Pourtant il est plutôt maigre le catalogue, 200 numéros à tout casser. Alors un livre de plus, un livre digne de ce nom, je suis preneur. Mais là, j'ai plus le temps, je dois rendre ma copie. Tant pis, ce sera pour une prochaine vente, même qu'il fera une très bonne couverture de catalogue, ce livre de dernière minute. 

Heureusement je ne suis pas tant démuni. D'abord, il y a ces grandes roses de Redouté. 

Mais qu'en dire ? Une double page bien torchée et passez muscade ! 

Surtout, il y a ces incunables qui me font bien plaisir, merci pour moi. Des beaux, des grands, des balaises, des qui en jettent, qu'on expose sous vitrine fermée et si j'ai des doutes sur tes qualités bibliophiliques, si je t'imagine du genre à ouvrir un ouvrage à plat avec grand angle à 90°, si je te soupçonne de mouiller tes doigts pour tourner les pages, si je te subodore touriste en veine de curiosité, alors j'ai pas la clef. Non, vraiment désolé... La faute au commissionnaire, Savoyard cuit au génépi qui rigole dans son coin. Reviens le matin de la vente entre 11h et midi. 

Parce que vois-tu, coté incunables, y'a du lourd, du matos en veux-tu en voilà; à la régalade.  Du faaastoche qui plus est, des grosses machines traçables, connues, déjà sanctifiées par des ex-libris qui les introduisent genre «by appointement».  Une seule chose à faire, trouver quelque chose de nouveau à raconter, une histoire qui ne sera pas une resucée, qui ne sera pas un copié-collé wikipedia; genre l'auteur, sa vie, son oeuvre; même pas ses moeurs au cas ou on serait tenté de rigoler. 
D'ailleurs  ils n'ont pas besoin de moi pour leur faire l'article; ils vont se vendre tout seuls les petits chéris.
Mais bon, je ne peux pas me contenter d'une fiche technique. Et il y a tant de choses à dire; s'intéresser à l'imprimeur; plancher sur ses presses, ses fontes, sa gens, se concentrer sur qui à produit quoi; avant et après qui.  Tartiner sur la genèse de l'ouvrage, la version du texte; vraiment de quoi gratter. Surtout oublier l’auteur, sauf si l'auteur est un autre et qu'Augustin n'est pas vraiment le saint annoncé mais un de ceusses qui ont écrit par-dessus lui. 
Alors quel plaisir de dire  Pseudo-Augustinus plutôt que Saint-Augustin; ça fait savant, c'est élégant. Voila un livre que j'aime dans le miroir que je lui dresse. Bien sur qu'il est le plus beau du monde, noblesse oblige, puisque c'est moi qui suis chargé de le décrire. 

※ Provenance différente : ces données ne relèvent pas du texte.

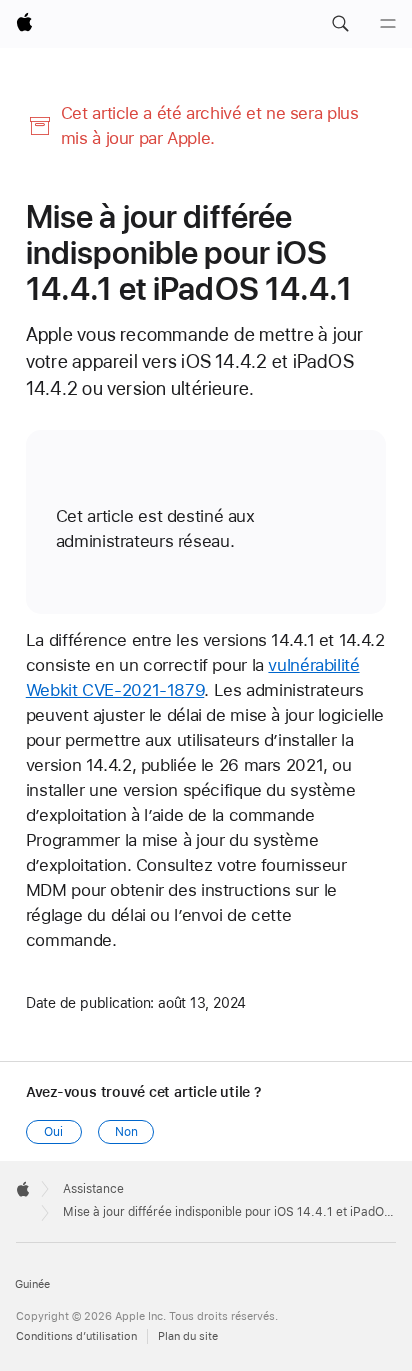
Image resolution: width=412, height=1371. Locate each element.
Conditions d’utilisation (76, 1336)
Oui (53, 1132)
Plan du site (188, 1336)
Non (126, 1132)
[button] (340, 24)
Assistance (93, 1189)
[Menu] (388, 24)
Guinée (32, 1284)
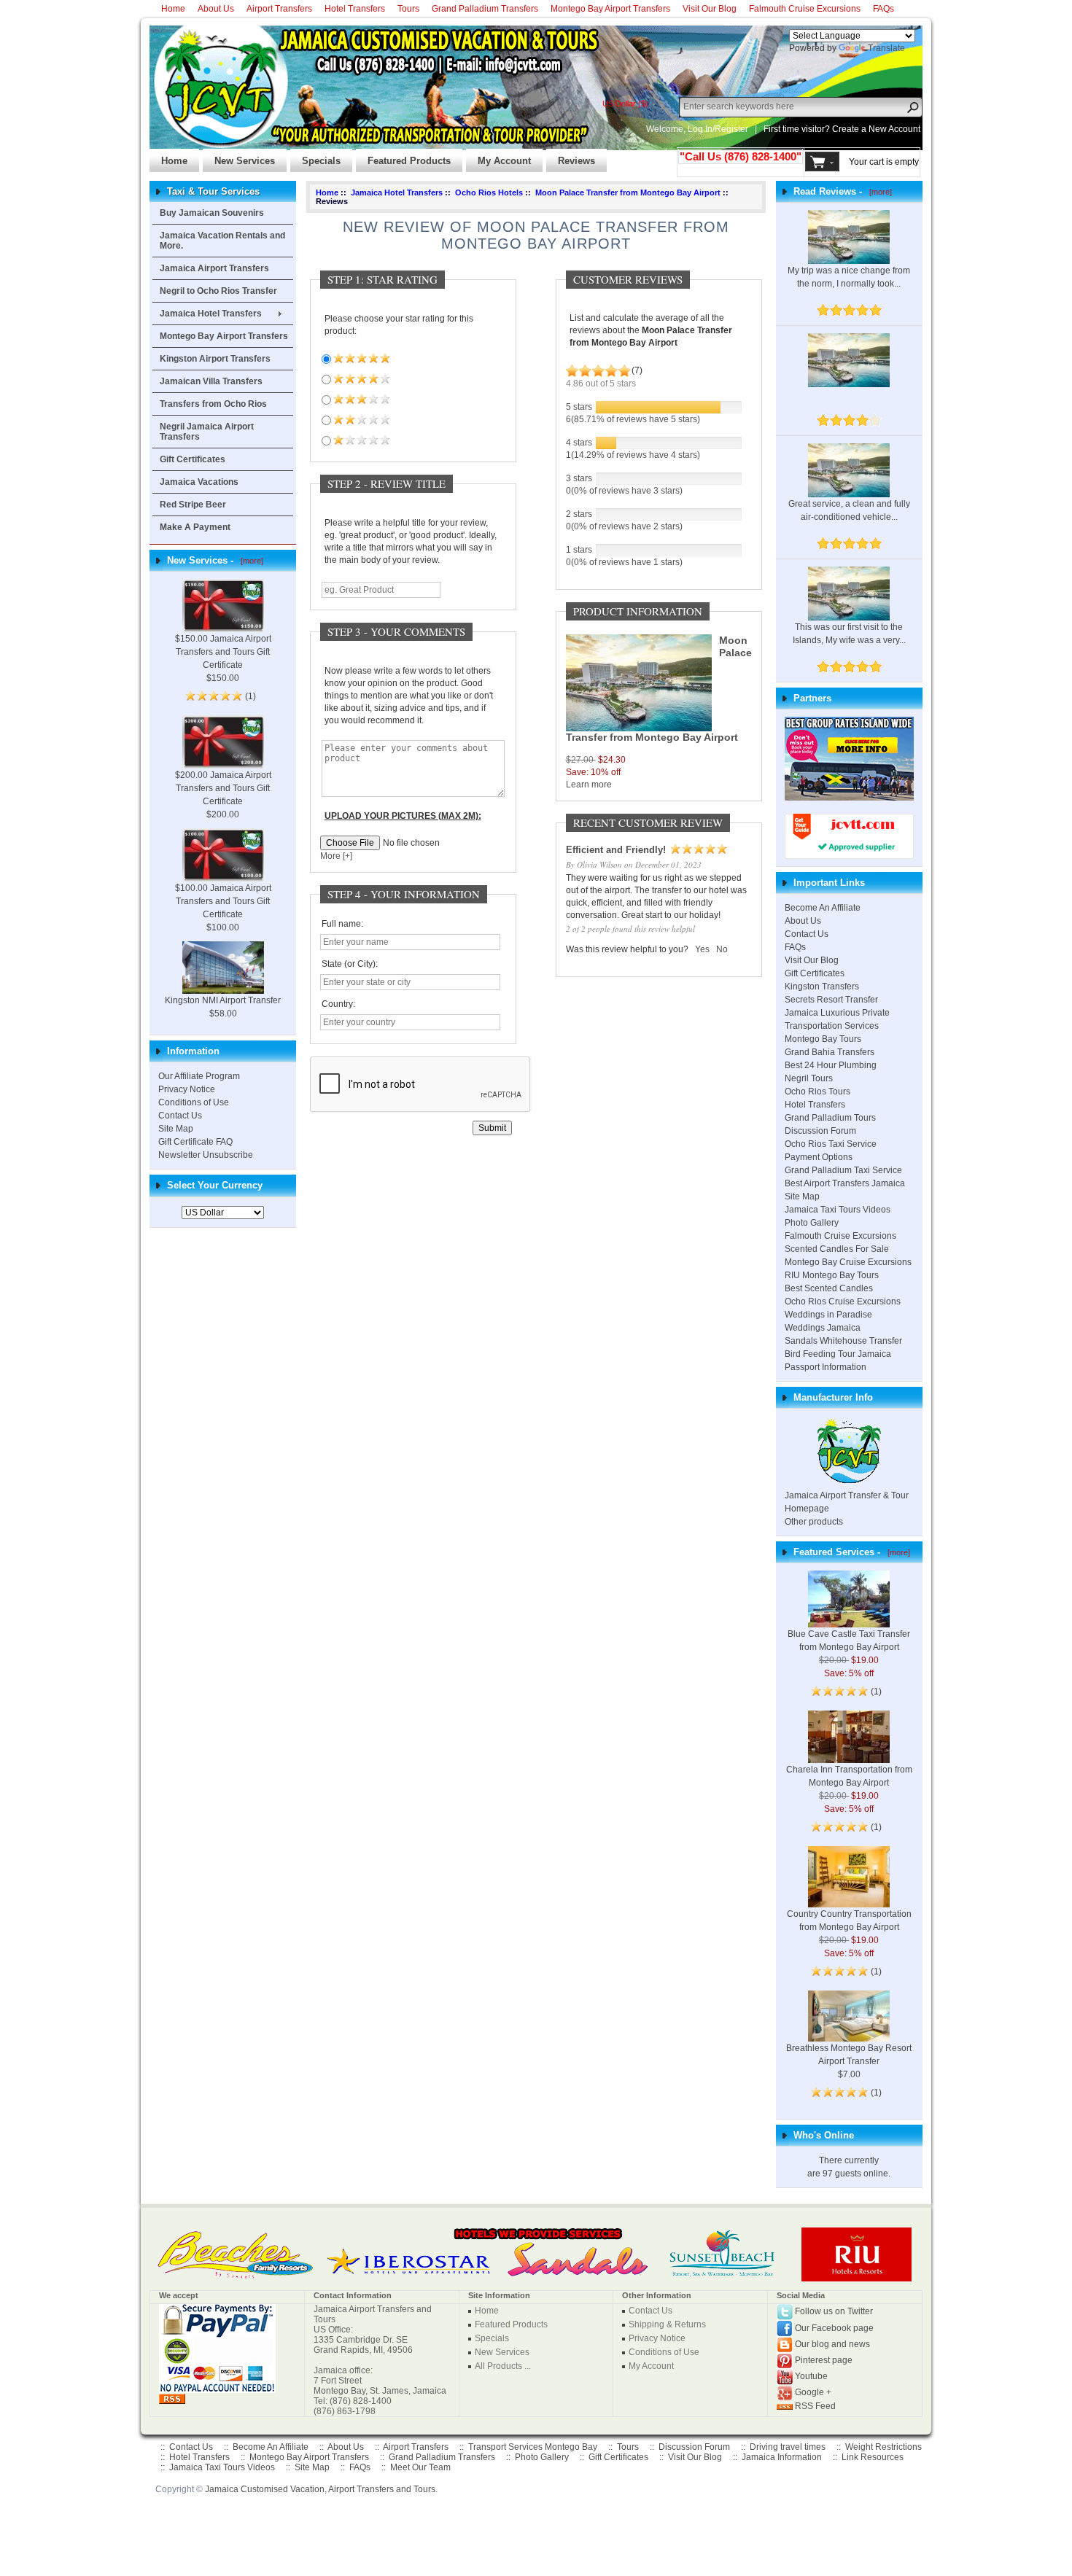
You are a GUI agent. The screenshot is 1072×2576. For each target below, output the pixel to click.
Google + (813, 2392)
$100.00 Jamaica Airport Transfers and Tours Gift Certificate (223, 901)
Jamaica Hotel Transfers (211, 313)
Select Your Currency (215, 1185)
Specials (315, 156)
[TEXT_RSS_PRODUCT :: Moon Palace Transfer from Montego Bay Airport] (172, 2398)
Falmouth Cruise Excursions (805, 9)
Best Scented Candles (829, 1288)
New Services (239, 156)
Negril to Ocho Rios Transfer (218, 291)
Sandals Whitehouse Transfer (843, 1341)
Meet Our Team (420, 2467)
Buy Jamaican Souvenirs (212, 213)
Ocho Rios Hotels (489, 192)
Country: (338, 1004)
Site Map (175, 1129)
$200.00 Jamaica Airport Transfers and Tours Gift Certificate (223, 788)
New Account (894, 129)
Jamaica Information (782, 2457)
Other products (814, 1522)
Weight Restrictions (883, 2447)
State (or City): (350, 964)
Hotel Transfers (355, 9)
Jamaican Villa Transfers (211, 381)
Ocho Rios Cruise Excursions (843, 1301)
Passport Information (825, 1367)
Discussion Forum (820, 1131)
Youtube (811, 2376)
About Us (216, 9)
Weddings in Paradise (828, 1315)
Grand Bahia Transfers (829, 1052)
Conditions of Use (193, 1102)
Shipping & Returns (667, 2324)
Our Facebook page (834, 2328)
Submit (492, 1128)
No (722, 949)
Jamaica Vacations (199, 482)
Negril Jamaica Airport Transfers (207, 431)
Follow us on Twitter (834, 2311)
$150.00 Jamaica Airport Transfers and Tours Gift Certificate (223, 652)
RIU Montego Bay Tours (832, 1275)
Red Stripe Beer (193, 504)
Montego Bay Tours (823, 1039)
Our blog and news (832, 2344)
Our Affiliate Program (199, 1076)
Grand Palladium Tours (830, 1118)
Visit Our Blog (710, 9)
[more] (249, 560)
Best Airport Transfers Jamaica (845, 1183)
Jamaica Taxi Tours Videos (837, 1210)
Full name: (342, 924)
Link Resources (873, 2457)
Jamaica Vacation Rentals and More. (222, 240)
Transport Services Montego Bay (532, 2447)
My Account (498, 156)
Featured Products (403, 156)
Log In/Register (718, 129)
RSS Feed (815, 2406)
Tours (408, 9)
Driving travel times (788, 2447)
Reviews (570, 156)
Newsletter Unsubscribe (205, 1155)
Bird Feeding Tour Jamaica (838, 1354)
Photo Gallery (812, 1223)
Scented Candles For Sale (837, 1249)
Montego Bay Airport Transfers (610, 9)
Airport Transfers (279, 9)
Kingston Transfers (822, 986)
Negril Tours (809, 1078)
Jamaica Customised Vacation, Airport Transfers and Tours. (321, 2489)
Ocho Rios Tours (817, 1091)
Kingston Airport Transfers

Mais lui, ce petit dernier, arrivé trop tardivement pour me laisser le temps de le décapsuler; il est anonyme; brut de pomme, sans couronne ni décorum, malgré ses 55 bois gravés. Juste une date 1482.

Merci l'imprimeur... pas un nom, pas un lieu; silence radio; y'a quelqu'un ?

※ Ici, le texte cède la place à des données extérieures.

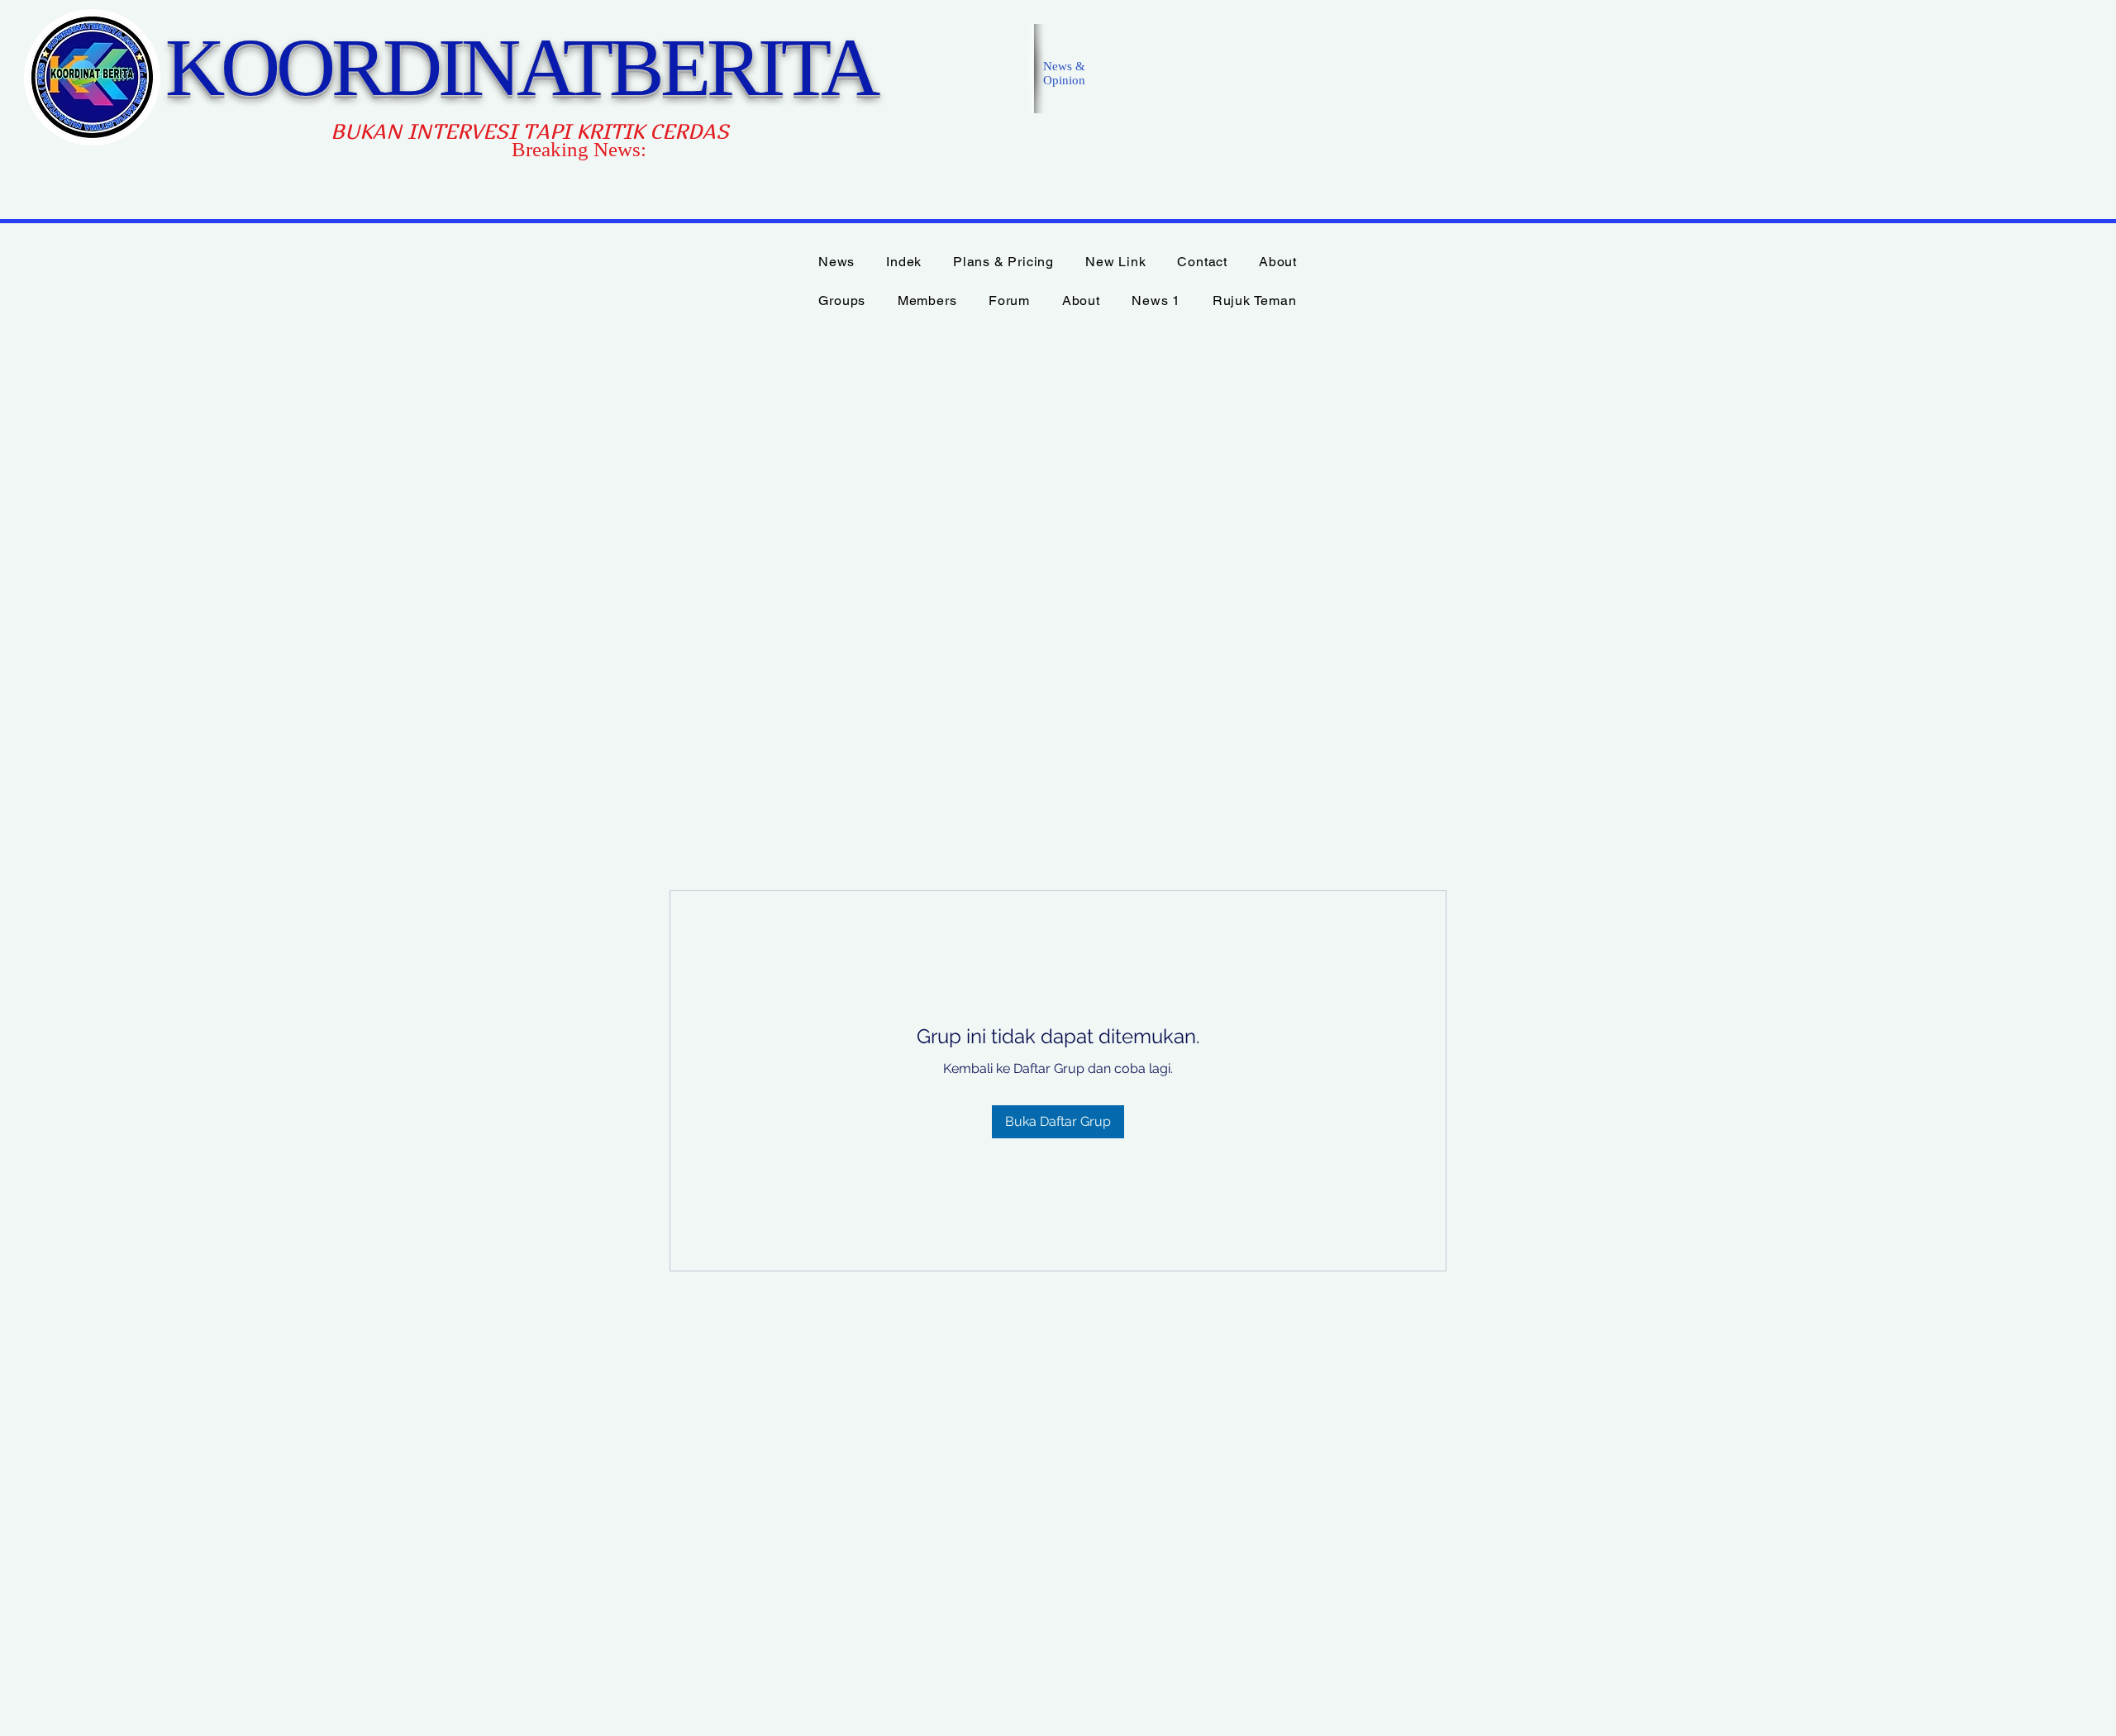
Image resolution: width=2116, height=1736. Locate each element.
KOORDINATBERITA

D'accord une gothique ronde et un filigrane à  fleurs de lys; c'est Franco-français ça madame. Sauf que Hain (8261) me renvoie à un Albert Kunne de Memimngen. Ah tiens, le Kunne en question, il a aussi imprimé un Rolewinck, Et vu qu'il y a  des diables mahousses dans ce bouquin comme ceux qu'on trouve dans le Fasciculus temporum, ça pourrait coller. Mais il n'en est pas sur, le Hain. Même qu'il dit «forte» avant de dire Memmingen. D'accord, il a le droit de ne pas être sur de lui le bénédictin de l'incunable. Sauf que ne pas être sur de soi quand moi je nage dans le potage, c'est agaçant; isn'it ?

Et depuis quand les teutons utilisent cette  gothique charnue, ronde de la fesse et du téton? Et qu'est-ce qu'un foutu germain du fin fond de la Bavière irait acheter du papier français pour ses presses ?  En plus il y a un grand dessin au lavis collé sur le 2° contre-plat. Un crucifié de toute beauté, peu ou prou contemporain de l'ouvrage. Mais pour  dessiner comme ça, faut avoir fait un tour en Toscane, s'être imprégné des fresques de Giotto. France, Allemagne, Italie; je vais pas me farcir toute l'Europe ?!?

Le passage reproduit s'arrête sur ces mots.